## WHAT THE TASK REQUIRES
The records below are to be copied exactly, with their pictures left out.

## GIVEN RECORDS
= = =

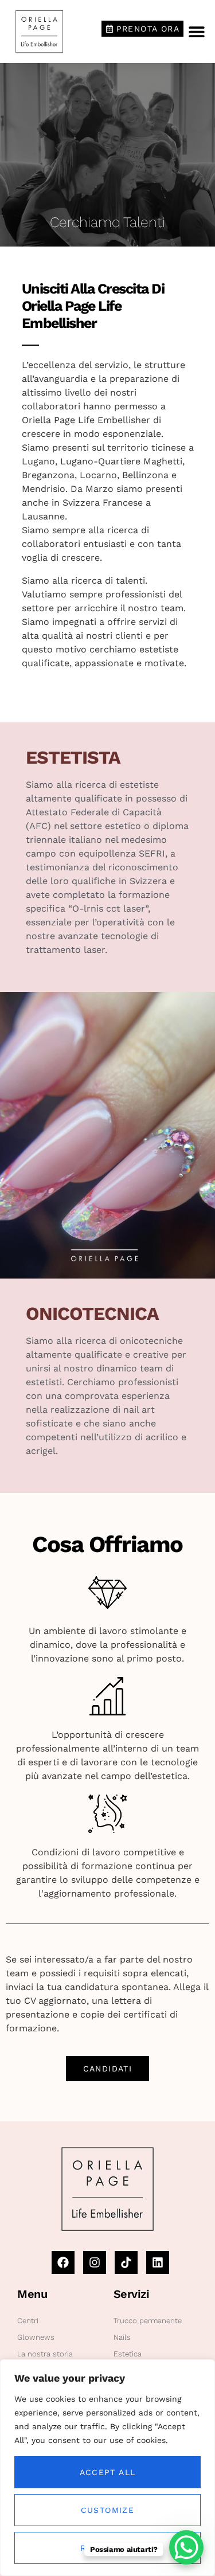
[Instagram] (94, 2262)
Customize (108, 2510)
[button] (196, 31)
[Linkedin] (157, 2262)
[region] (107, 2467)
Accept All (108, 2472)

= = =

## YOUR SOLUTION
[Instagram] (94, 2262)
Customize (108, 2510)
[button] (196, 31)
[Linkedin] (157, 2262)
[region] (107, 2467)
Accept All (108, 2472)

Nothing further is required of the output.